Lower down are entries containing pictures. Copy exactly, without those pictures, the lines from the line with "Privacy Policy (171, 2314)" through the line with "注文後メールが来ない場合 (604, 1637)".
----- Recorded data -----
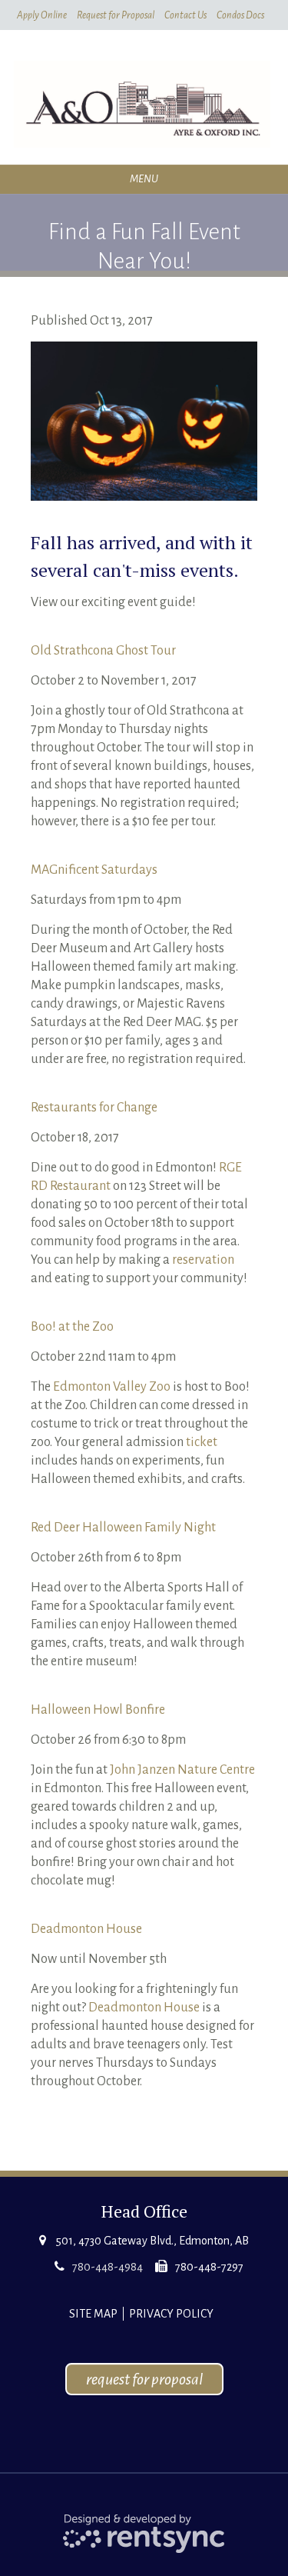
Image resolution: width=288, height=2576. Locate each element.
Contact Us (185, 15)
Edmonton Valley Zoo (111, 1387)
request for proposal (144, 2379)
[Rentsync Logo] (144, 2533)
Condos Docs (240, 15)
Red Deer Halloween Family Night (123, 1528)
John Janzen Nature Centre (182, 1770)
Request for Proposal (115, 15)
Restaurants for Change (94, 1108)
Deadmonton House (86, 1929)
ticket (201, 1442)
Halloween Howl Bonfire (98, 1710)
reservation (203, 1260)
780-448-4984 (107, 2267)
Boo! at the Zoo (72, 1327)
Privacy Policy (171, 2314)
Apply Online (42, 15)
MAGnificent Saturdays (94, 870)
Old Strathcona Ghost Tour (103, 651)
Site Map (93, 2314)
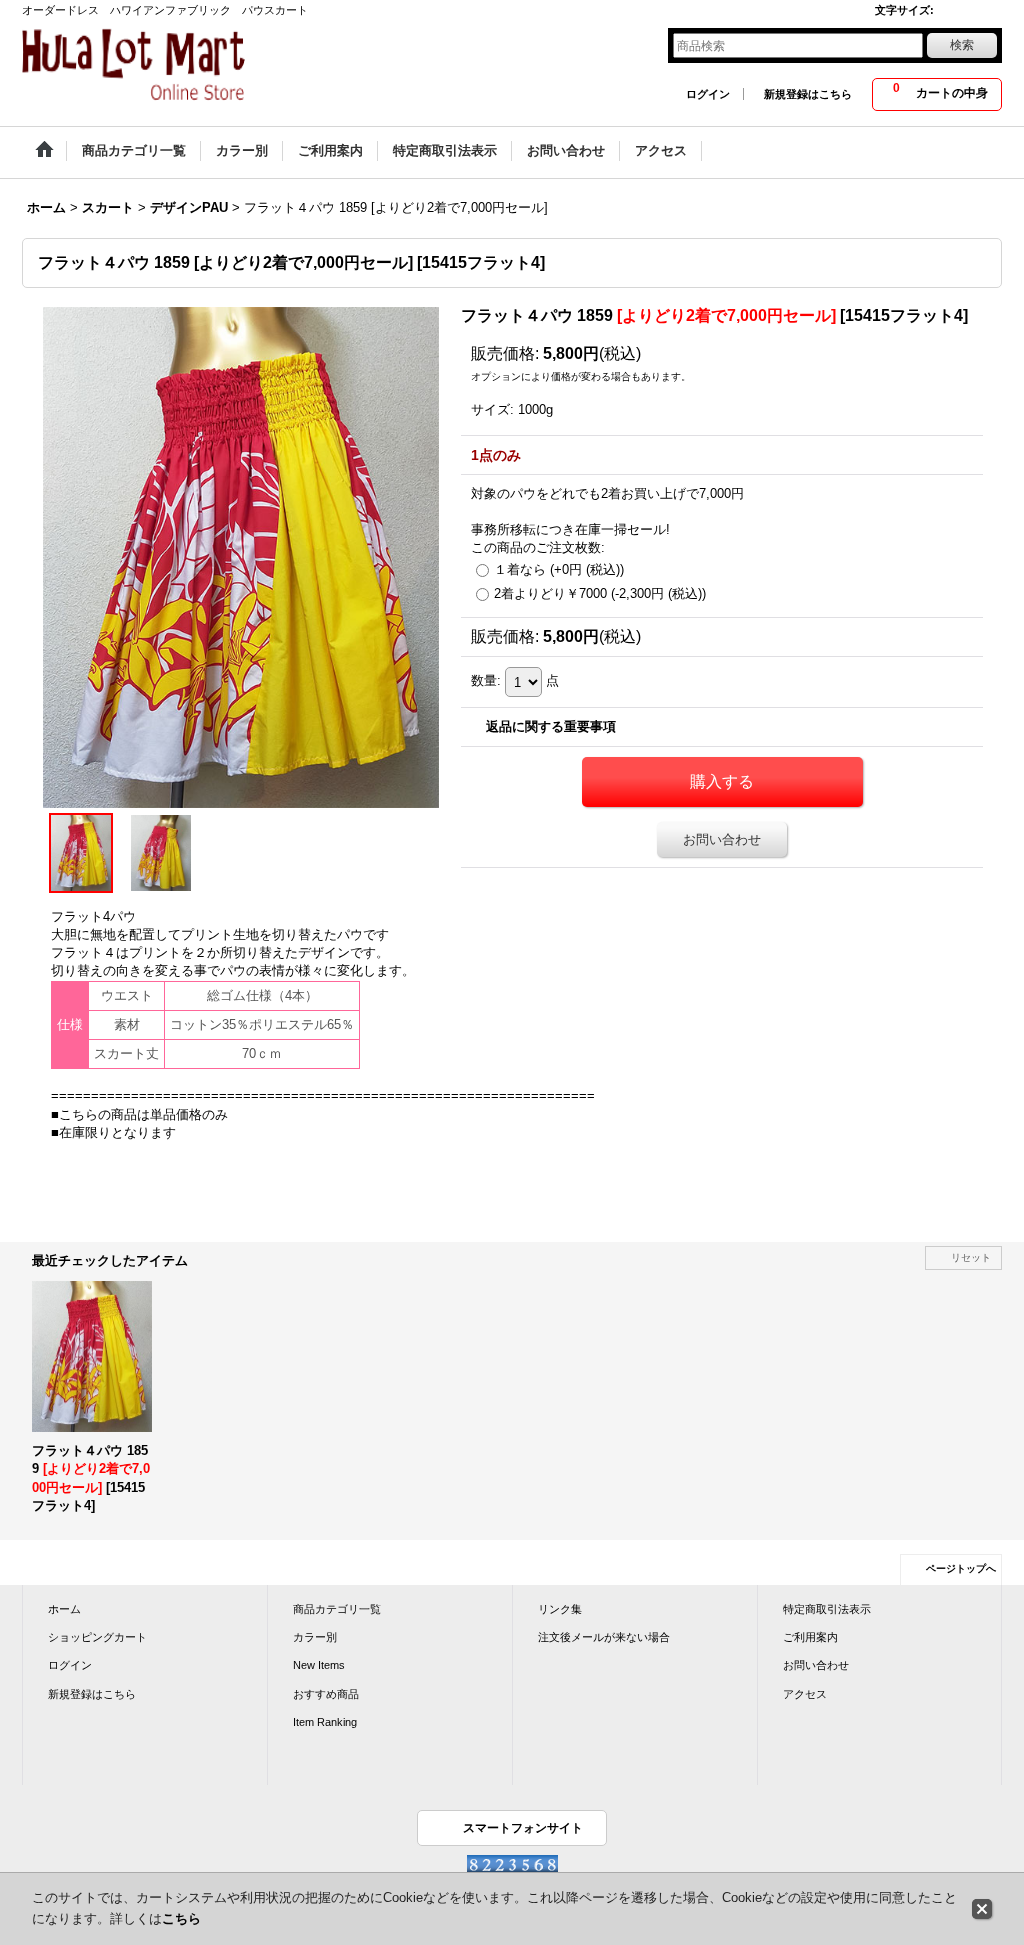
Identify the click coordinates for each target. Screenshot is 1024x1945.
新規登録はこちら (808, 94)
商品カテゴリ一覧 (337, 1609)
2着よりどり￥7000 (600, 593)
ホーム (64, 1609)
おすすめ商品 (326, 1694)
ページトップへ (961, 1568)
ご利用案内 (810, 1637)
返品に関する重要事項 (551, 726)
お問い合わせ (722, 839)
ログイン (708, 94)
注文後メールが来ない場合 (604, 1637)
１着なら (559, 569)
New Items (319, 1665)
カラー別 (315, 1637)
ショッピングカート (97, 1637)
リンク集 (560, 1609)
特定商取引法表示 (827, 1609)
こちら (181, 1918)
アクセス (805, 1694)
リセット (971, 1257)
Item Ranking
-----
**Written reply:**
Privacy Policy (171, 2314)
Apply Online (42, 15)
MAGnificent Saturdays (94, 870)
Old Strathcona Ghost Tour (103, 651)
Site Map (93, 2314)
Identify the click coordinates for each target. Screenshot is 1024x1945.
新規登録はこちら (808, 94)
商品カテゴリ一覧 (337, 1609)
2着よりどり￥7000 (600, 593)
ホーム (64, 1609)
おすすめ商品 (326, 1694)
ページトップへ (961, 1568)
ご利用案内 (810, 1637)
返品に関する重要事項 (551, 726)
お問い合わせ (722, 839)
ログイン (708, 94)
注文後メールが来ない場合 (604, 1637)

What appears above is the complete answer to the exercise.